Posterior tibial tendon integrity is an important consideration when treating adult-acquired flatfoot caused by posterior tibial tendon dysfunction. The condition of this tendon traditionally has been evaluated with ultrasonography or magnetic resonance imaging, but recent advances in radiography have increased the resolution of radiographic soft tissue images. The authors examined whether the posterior tibial tendon could be screened with anteroposterior foot radiographs, based on interobserver agreement and accuracy. The authors retrospectively evaluated consecutive patients who underwent weight-bearing foot radiography and ultrasonography based on suspicion of posterior tibial tendinopathy.
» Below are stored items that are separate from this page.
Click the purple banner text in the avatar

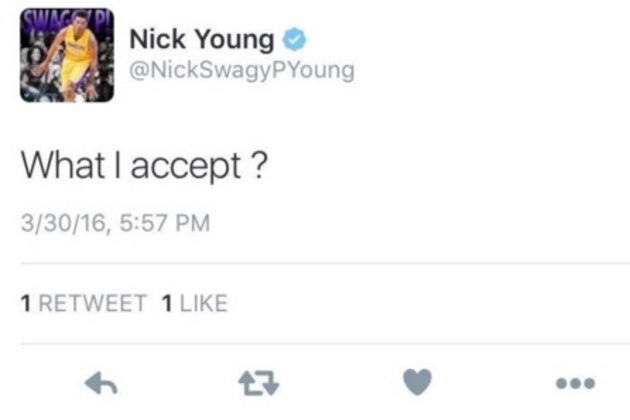(65, 18)
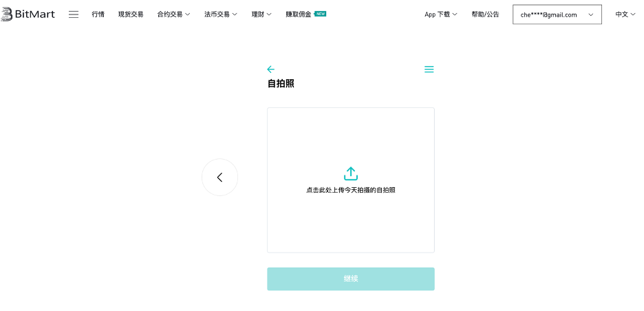Expand the 法币交易 dropdown
The width and height of the screenshot is (644, 311).
click(220, 14)
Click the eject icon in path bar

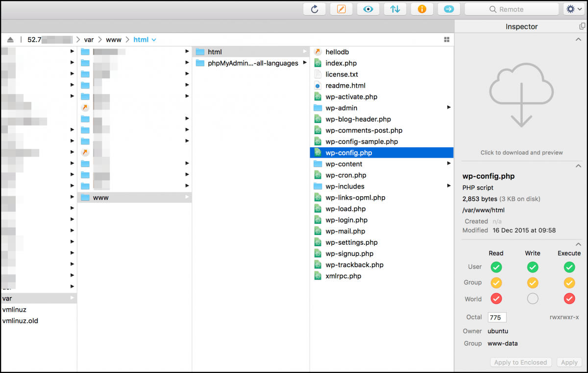click(x=10, y=40)
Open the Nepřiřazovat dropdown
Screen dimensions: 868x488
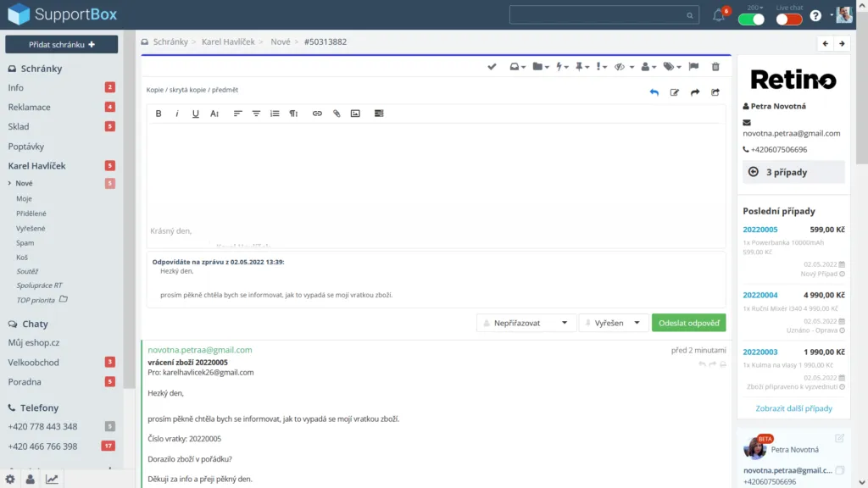point(526,323)
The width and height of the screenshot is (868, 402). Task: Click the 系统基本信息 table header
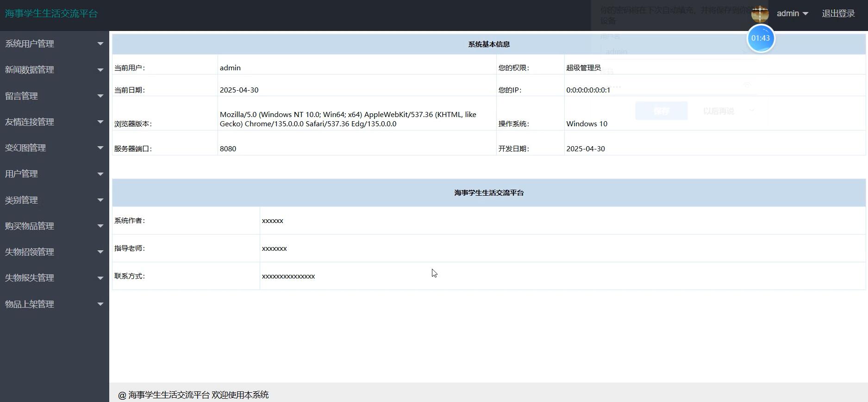point(488,44)
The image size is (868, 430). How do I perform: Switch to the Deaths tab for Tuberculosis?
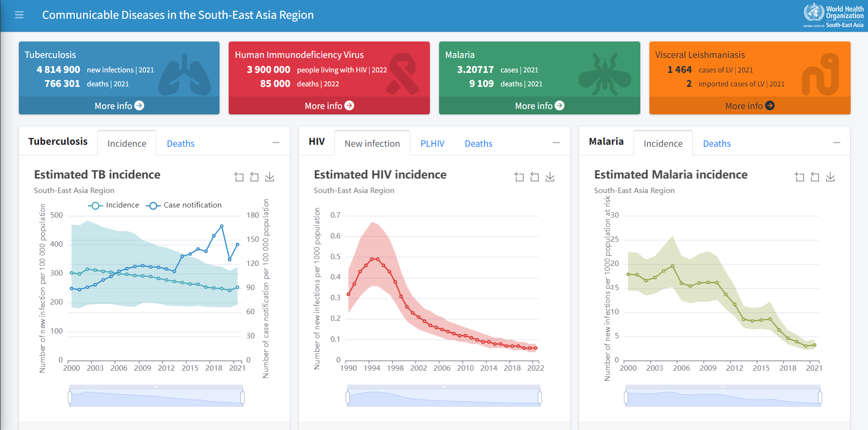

The integrity of the posterior tibial tendon was evaluated by 2 orthopedic surgeons with foot radiographs and scored as normal or abnormal. The authors evaluated interobserver agreement and compared the findings of ultrasonography and radiography to evaluate diagnostic accuracy. The study included 21 patients with a mean age of 51.5±15.7 years. Ultrasonography showed that 4 patients had normal tendon integrity, 6 patients had tenosynovitis and no tendinopathy, 8 patients had tendinopathy and tendon continuity, and 3 patients had loss of tendon continuity. The surgeons provided consistent radiographic findings for 81.0% of patients (17 of 21). On the basis of the ultrasonographic findings, the surgeons' accuracy was 76.2% (16 of 21) and 61.9% (13 of 21). The results indicate that weight-bearing anteroposterior foot radiography can be used to evaluate posterior tibial tendon integrity, which may allow orthopedic surgeons to predict the prognosis of patients with posterior tibial tendon dysfunction, determine the extent of surgical treatment, and evaluate tendon integrity postoperatively. [Orthopedics. 2020;43(6):e503–e507.]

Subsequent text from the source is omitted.